Monday, July 21, 2008

friends

Joan’s discovered facebook. I don’t know whose invitation to join finally triggered her to register, but now that she has, she’s added a lot of friends (including me!) and is looking for more especially among people she half-remembers from high school. I’ve gotten into it, too and maybe everyone has, because it seems like more people are inviting me, as well. Interest in facebook is growing in Belgium also—the word often seems to jump out of overheard, otherwise French or Dutch conversations.

One of my friends, who despite her living in Brussels, I’d barely communicated with this summer, finally came over for dinner last night. She had a friend (boyfriend? I don’t think she would have worn that dress for just us.) with her and he and I got on well. Joan and I talked about afterwards how although we’ve had a few people over, none of them have been Belgian. Our friend actually lives in the U.S. most of the time and is from Congo. And her friend was Dutch.

Lux

Although there are a lot of good bars and restaurants in this neighborhood, when my office decided to do a happy hour, we did it at the office, with drinks in the “refectoire” (“break room”) and food—cheeses, quiches, cold cuts, olives—on tables set up in the hall. It started right on time at about 5:30 with almost everyone attending. What did we talk about: Flemish history, whether it’s customary in Bru to greet people in French, Dutch or not at all, Luxembourg (because I was about to go there), other people’s holiday plans, a proposed soccer tournament (on the Play Station 3).

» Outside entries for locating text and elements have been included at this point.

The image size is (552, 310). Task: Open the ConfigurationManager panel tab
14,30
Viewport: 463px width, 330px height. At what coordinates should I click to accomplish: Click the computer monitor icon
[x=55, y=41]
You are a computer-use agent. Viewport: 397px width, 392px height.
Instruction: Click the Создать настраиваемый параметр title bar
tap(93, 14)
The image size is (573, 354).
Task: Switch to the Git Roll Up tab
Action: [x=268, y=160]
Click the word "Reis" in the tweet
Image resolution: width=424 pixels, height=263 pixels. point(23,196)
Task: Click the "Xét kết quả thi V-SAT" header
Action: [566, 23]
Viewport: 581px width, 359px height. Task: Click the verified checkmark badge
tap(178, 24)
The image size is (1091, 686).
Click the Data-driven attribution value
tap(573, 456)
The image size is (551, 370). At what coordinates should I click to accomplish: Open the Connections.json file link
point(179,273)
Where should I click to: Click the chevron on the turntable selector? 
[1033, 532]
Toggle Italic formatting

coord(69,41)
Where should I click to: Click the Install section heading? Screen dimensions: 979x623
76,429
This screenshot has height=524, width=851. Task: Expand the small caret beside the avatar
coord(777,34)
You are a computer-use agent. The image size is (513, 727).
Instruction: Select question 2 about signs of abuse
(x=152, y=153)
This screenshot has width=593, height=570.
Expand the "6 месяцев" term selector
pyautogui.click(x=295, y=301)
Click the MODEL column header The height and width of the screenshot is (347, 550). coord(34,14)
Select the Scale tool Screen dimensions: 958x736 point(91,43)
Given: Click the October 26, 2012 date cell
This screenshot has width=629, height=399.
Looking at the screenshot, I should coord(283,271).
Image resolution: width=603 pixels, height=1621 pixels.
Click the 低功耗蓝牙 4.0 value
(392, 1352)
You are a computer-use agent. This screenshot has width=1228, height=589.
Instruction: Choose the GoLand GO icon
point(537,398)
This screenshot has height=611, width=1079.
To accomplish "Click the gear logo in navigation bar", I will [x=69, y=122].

There’s a Chi-Chi’s in Luxembourg, in the main square, next to the Pizza Hut. There are also several more traditional tourist trap restaurants, and we ended up with falafels. Our first day there, we took a tour of the “casements” the underground passages that were built in the middle ages when the whole city was a fortress, and although theoretically interesting, the experience was like going down to the basement but with a lot more steps. So I’m really glad we stayed the night and went back to the centre again the second day, and found the “other old town,” tucked into the valley, again dating from the days when the city was a fortress. I don’t generally care that much about food so I think it means something to say I ate one of the best meals of my life there—potatoes au gratin with spinach. It sounds really ordinary, but they put something in that sauce and it was really good.